Supplied data -

[Start of section]

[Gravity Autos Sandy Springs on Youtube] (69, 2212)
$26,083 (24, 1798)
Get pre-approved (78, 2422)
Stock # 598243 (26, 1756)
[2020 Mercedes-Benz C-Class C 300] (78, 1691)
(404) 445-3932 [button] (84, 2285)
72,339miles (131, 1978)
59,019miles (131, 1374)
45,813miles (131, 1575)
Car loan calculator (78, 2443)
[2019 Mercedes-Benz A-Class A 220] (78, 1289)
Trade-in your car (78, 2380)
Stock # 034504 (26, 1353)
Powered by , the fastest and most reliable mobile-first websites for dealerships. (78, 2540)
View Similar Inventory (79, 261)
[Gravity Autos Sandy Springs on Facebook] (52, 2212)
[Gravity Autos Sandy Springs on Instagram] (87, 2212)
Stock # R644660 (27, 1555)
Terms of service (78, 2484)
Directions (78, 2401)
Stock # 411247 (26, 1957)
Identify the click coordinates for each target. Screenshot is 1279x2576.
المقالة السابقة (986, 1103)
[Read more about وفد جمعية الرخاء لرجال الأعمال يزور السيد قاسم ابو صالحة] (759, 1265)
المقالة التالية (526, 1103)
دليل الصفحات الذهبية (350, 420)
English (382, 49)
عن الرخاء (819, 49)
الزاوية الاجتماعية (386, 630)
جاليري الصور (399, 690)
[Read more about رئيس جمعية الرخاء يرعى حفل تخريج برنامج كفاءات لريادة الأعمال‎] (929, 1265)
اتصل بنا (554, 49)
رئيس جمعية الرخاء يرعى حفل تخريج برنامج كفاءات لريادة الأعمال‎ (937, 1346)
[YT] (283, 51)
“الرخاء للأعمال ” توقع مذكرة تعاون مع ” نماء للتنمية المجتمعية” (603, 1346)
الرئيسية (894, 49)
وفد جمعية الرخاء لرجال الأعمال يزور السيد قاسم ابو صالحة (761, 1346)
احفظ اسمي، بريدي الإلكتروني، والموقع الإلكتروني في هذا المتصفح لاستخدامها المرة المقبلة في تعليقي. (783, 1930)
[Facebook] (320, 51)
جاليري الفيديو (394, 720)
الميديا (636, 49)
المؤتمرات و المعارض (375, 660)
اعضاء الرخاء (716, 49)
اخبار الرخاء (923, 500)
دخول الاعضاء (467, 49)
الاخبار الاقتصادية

[End of section]

To do - Copy back the listing above exactly, but only from the line with "Stock # 034504 (26, 1353)" through the line with "[Read more about وفد", both ends included.

Answer to this exercise -
Stock # 034504 (26, 1353)
Powered by , the fastest and most reliable mobile-first websites for dealerships. (78, 2540)
View Similar Inventory (79, 261)
[Gravity Autos Sandy Springs on Facebook] (52, 2212)
[Gravity Autos Sandy Springs on Instagram] (87, 2212)
Stock # R644660 (27, 1555)
Terms of service (78, 2484)
Directions (78, 2401)
Stock # 411247 (26, 1957)
Identify the click coordinates for each target. Screenshot is 1279x2576.
المقالة السابقة (986, 1103)
[Read more about وفد جمعية الرخاء لرجال الأعمال يزور السيد قاسم ابو صالحة] (759, 1265)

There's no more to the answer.